Changing TextEdit Margins v2.0 (Using KBM v10.2)

This is an update of an earlier version posted in Questions and Suggestions. The changes in v2.0 are to replace all Execute Shell Script actions with KBM actions and to automatically click the Revert button as the last step.

The Problem with Changing Margins in TextEdit

One of the common complaints about TextEdit is that there is no way to change the page margins. The best advice on the internet is to create a template file in MS Word with the margins you want, save that as RTF and open that template in TextEdit whenever you want a file with those margins. Really?

Alternately, you can save the file twice, then change the TE preferences like this:

image

Then you would revert the file to previously saved version and TE will display the RTF code for the file:

Then you would manually edit the \margl and \margr values, add \margb and \margt values, save it twice, change the Preference back to not showing RTF code, and then restore the previous version.

Simple, right? No wonder everyone loves TextEdit (not!).

A KBM Solution

I've been working on a Keyboard Maestro alternative to changing margins in TextEdit. It's a work in progress so there are some things that I'd like to have it in that I haven't implemented yet, but in its current form, I'm finding it pretty useful.
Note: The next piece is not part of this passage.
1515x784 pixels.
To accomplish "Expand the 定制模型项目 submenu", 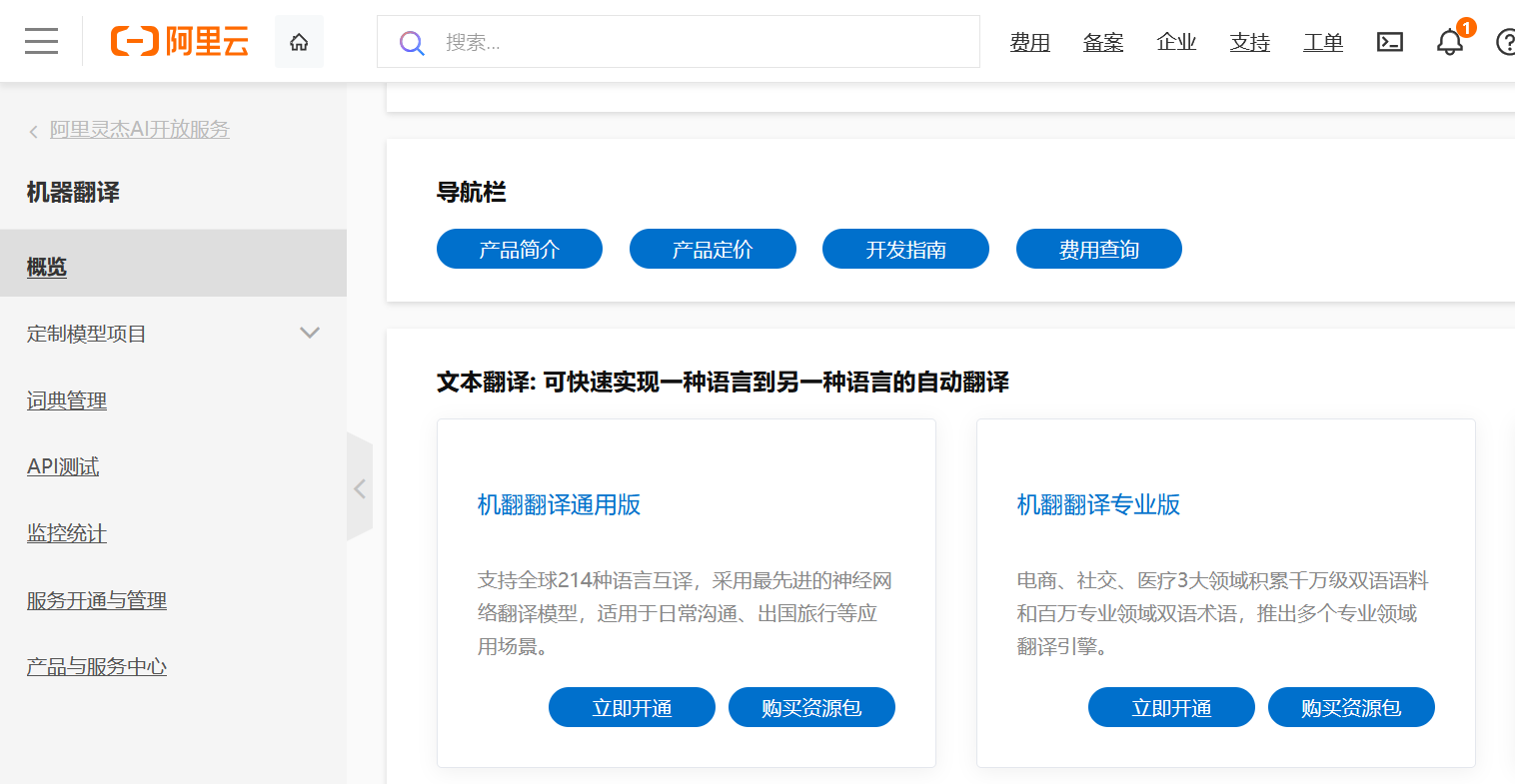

=TextEdit Macros to Change Margins v2.0.kmmacros (159 KB)

Keyboard Maestro Export

There is an enhancement that I want to make, which I haven't started but which would make the user experience a bit smoother.

I would like to have a better interface for setting the desired margins. Right now it's just a Prompt With List that currently has eight simple choices.
image

I imagine replacing this with an HTML Prompt that would show the current values in the file and give you a chance to edit them individually, let you change units between TE's half-point scale to points, inches, centimeters, lock left and righ margins to the the same, etc. (TextEdit can't handle odd and even pages being different.)

If the final output from your RTF will be PDF files, you can add a margin of any size at the conversion stage, using pandoc.

For one inch margins, for example:

pandoc -f rtf -t pdf -V geometry:margin=1in noMargin.rtf -o withMargin.pdf

compare the output of that, with for example:

pandoc -f rtf -t pdf -V geometry:margin=2in noMargin.rtf -o bigMargin.pdf
1 Like

Thanks for that pandoc tip, @ComplexPoint.

My immediate concern is having comfortable margins for writing on the screen. It's a Goldilocks problem. Wrap to Window has no margin at all while Wrap to Page has a default of 1 inch margins. One is uncomfortably cramped while the other is an uncomfortable waste of space.

Perhaps I should include that in my introduction of why I wrote this.